**Data for review:**

++++++++++

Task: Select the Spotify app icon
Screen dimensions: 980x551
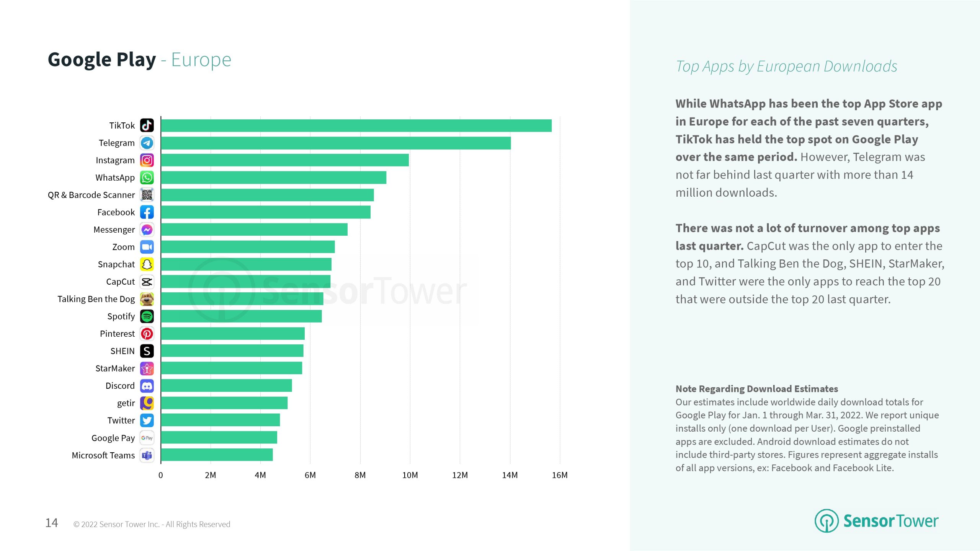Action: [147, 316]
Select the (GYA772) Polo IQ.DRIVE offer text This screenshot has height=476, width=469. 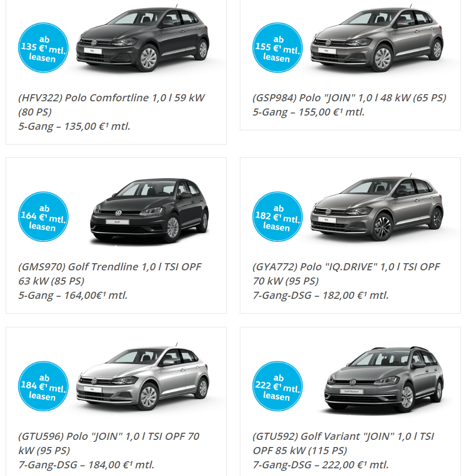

++++++++++

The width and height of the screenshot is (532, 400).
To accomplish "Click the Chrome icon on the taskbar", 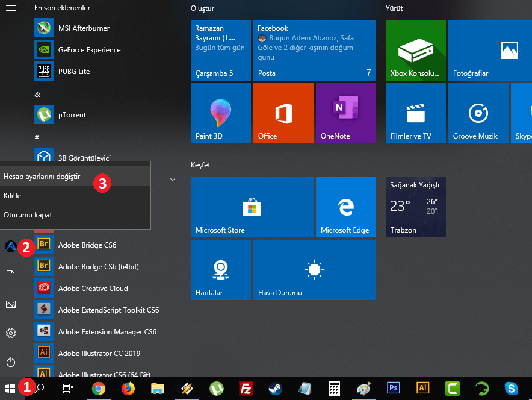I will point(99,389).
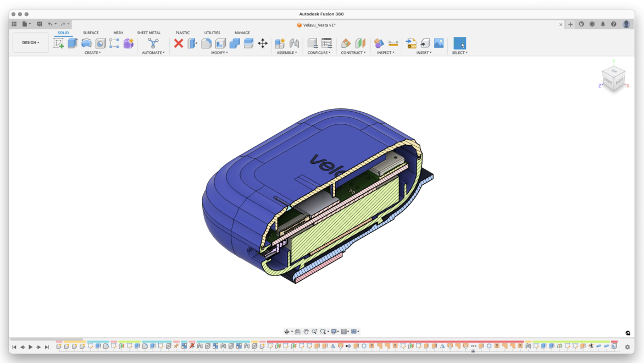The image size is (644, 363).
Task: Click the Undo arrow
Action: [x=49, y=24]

++++++++++

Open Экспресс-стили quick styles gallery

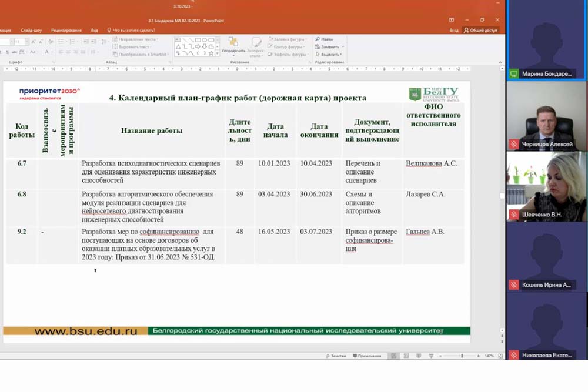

++++++++++

**How to complete this task:** Copy word for word the lines of the records above from the one with "Screen dimensions: 980x551" up to and including the one with "Select the (GYA772)". Skip the pictures.

**Answer section:**
Screen dimensions: 980x551
Action: [147, 316]
Select the (GYA772) Polo IQ.DRIVE offer text This screenshot has height=476, width=469. 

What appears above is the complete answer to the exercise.